Dramaga || Majalahnusantara.id – Polemik mewarnai pelaksanaan sunatan massal gratis yang digelar Komite Nasional Pemuda Indonesia Kecamatan Dramaga dalam rangka Hari Jadi Bogor (HJB) ke-544, Kamis (21/5/2026).
Ketegangan pecah antara panitia KNPI Dramaga dan pihak humas RS KBP saat kegiatan berlangsung. Pihak rumah sakit disebut masuk ke ruang tindakan dan mencoba mengatur jalannya teknis acara, padahal menurut panitia, sejak awal kegiatan tersebut disiapkan secara mandiri oleh KNPI bersama relawan tanpa keterlibatan nyata dari pihak rumah sakit.

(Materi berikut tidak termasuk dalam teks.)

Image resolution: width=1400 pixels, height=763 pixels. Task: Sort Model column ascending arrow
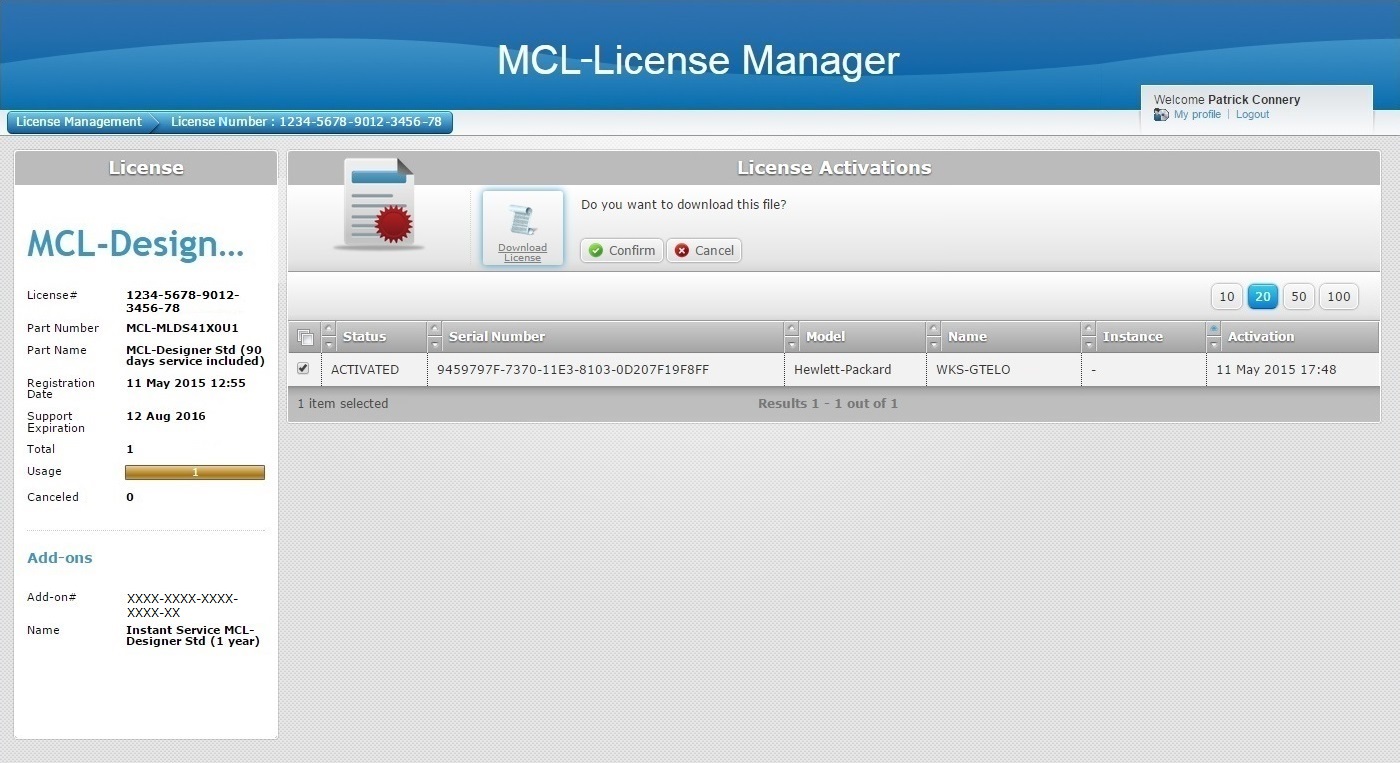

Ketua KNPI Kecamatan Dramaga, Muhamad Syukron Anugrah, menilai tindakan tersebut tidak etis karena dilakukan ketika kegiatan sosial sedang berjalan dan para relawan tengah fokus melayani masyarakat.
Ketika kami berjibaku mencari peserta, melakukan verifikasi, sampai menyiapkan seluruh kebutuhan kegiatan, tidak ada keterlibatan nyata. Tapi saat acara berjalan justru datang dan mencoba mengatur teknis di lapangan. Itu yang membuat panitia kecewa,” tegas Syukron.
Ia juga menyoroti pernyataan humas RS KBP yang sebelumnya menyebut mencari peserta sunatan massal “bagai mencari jarum di tumpukan jerami”.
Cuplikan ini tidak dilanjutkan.